Document extract
==========

2.3: Stateful Service Reliability

While Kubernetes excels at managing stateless services, stateful services (databases, caches, message queues) require special attention.

PostgreSQL HA with Patroni

PostgreSQL is the organization's primary relational database. Patroni provides automatic failover and replicas management for high availability.

Architecture:

PostgreSQL Primary (postgres-0)
├─ Synchronous replica 1 (postgres-1)
├─ Synchronous replica 2 (postgres-2)
└─ Patroni cluster manager
   ├─ Distributed consensus (etcd)
   ├─ Automatic failover
   └─ Replica management

How Patroni works:

  1. Primary writes to replicas synchronously
  2. Patroni monitors primary health via distributed consensus (etcd)
  3. If primary becomes unresponsive (no heartbeat), Patroni automatically promotes best replica
  4. Newly promoted primary starts accepting writes
  5. Old primary (if it recovers) rejoins as replica

StatefulSet configuration:

apiVersion: apps/v1
kind: StatefulSet
metadata:
  name: postgres
  namespace: databases
spec:
  serviceName: postgres
  replicas: 3
  
  selector:
    matchLabels:
      app: postgres
  
  template:
    metadata:
      labels:
        app: postgres
    spec:
      affinity:
        podAntiAffinity:
          requiredDuringSchedulingIgnoredDuringExecution:
          - labelSelector:
              matchExpressions:
              - key: app
                operator: In
                values:
                - postgres
            topologyKey: topology.kubernetes.io/zone
      
      serviceAccountName: postgres
      
      containers:
      - name: postgres
        image: postgres:15
        ports:
        - name: postgresql
          containerPort: 5432
        
        env:
        - name: POSTGRES_DB
          value: production
        - name: PGDATA
          value: /var/lib/postgresql/data/pgdata
        
        resources:
          requests:
            cpu: "2"
            memory: "4Gi"
          limits:
            cpu: "4"
            memory: "8Gi"
        
        livenessProbe:
          exec:
            command:
            - /bin/sh
            - -c
            - pg_isready -U postgres
          initialDelaySeconds: 30
          periodSeconds: 10
          timeoutSeconds: 5
        
        readinessProbe:
          exec:
            command:
            - /bin/sh
            - -c
            - pg_isready -U postgres
          initialDelaySeconds: 5
          periodSeconds: 5
        
        volumeMounts:
        - name: postgresql-storage
          mountPath: /var/lib/postgresql/data
      
      - name: patroni
        image: patroni:latest
        env:
        - name: ETCD_HOSTS
          value: "etcd-0.etcd.databases:2379,etcd-1.etcd.databases:2379,etcd-2.etcd.databases:2379"

==========

Data entries

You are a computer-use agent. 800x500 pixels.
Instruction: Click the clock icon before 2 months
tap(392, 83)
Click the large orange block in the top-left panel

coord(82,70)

==========

Job A
Which environment variables does the StatefulSet configuration in the stateful service reliability section set?
Job B
Answer these about the stateful service reliability section:
(i) Which image does the postgres container use?
(ii) What does Patroni use for distributed consensus?
(iii) What does an old primary do if it recovers?
Job C
Update the stretch of the stateful service reliability section from "While Kubernetes excels" through "for high availability.", replacing "high availability" with "fault tolerance".
The data has no role in any of this.

Reply A
POSTGRES_DB, PGDATA, ETCD_HOSTS

Reply B
(i) postgres:15
(ii) etcd
(iii) It rejoins as a replica.

Reply C
While Kubernetes excels at managing stateless services, stateful services (databases, caches, message queues) require special attention.

PostgreSQL HA with Patroni

PostgreSQL is the organization's primary relational database. Patroni provides automatic failover and replicas management for fault tolerance.